Estiagem e queimadas
Os períodos em que não ocorrem precipitações ou em que os volumes de chuva são insignificantes ou muito abaixo da média são conhecidos como períodos de estiagem. Os meses de inverno são normalmente períodos mais secos, com volumes menores de precipitação. Porém, estamos sob a influência da La niña, que, de acordo com os modelos de previsão climática divulgados pelo CPTEC/INPE (Centro de Previsão de Tempo e Estudos Climáticos/Instituto Nacional de Pesquisas Espaciais) no dia 18 de agosto, provocará chuvas abaixo da média em boa parte do Centro-Sul do País.

La Niña e a influência nos índices de pluviosidade para os próximos meses. Previsão probabilística. Fonte: CPTEC/INPE.
A menor incidência de chuvas somada aos baixos índices de umidade relativa do ar aumentam o risco de incêndios, que podem piorar ainda mais a situação, devido à poluição lançada na atmosfera durante as queimadas. Por isso, é necessária a conscientização da população, para que não acenda fogueiras, não solte balões, não queime lixo, não utilize queimadas para limpar terrenos, etc.

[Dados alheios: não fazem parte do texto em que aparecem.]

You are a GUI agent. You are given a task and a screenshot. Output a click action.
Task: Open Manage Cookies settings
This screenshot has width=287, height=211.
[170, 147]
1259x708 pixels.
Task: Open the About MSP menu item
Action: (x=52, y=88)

Prática corriqueira, queimada para ‘limpeza’ do terreno. Foto: Otávio Nogueira. Licenciado pelo Creative Commons, atribuição 2.0 Genérica.
Dicas para aliviar o desconforto
A baixa umidade relativa do ar pode provocar irritação nos olhos e até mesmo conjuntivite viral, problemas respiratórios, desidratação, desconforto no nariz e na garganta, inflamações no sistema respiratório, alterações no sistema circulatório, problemas cardiovasculares, entre outros problemas de saúde.

Poluição na cidade de Curitiba. Foto: Leonardo Boiko. Licenciado pelo Creative Commons, atribuição 2.0 Genérica.
Especialistas recomendam beber o dobro de líquido ingerido em dias normais; oferecer água várias vezes ao dia para crianças pequenas e idosos; utilizar umidificadores ou colocar vasilhas com água e pendurar toalhas molhadas nos ambientes, mantendo as janelas fechadas; evitar práticas esportivas ao ar livre, especialmente nos horários mais quentes do dia; nas principais refeições, ingerir comidas leves, frutas e saladas.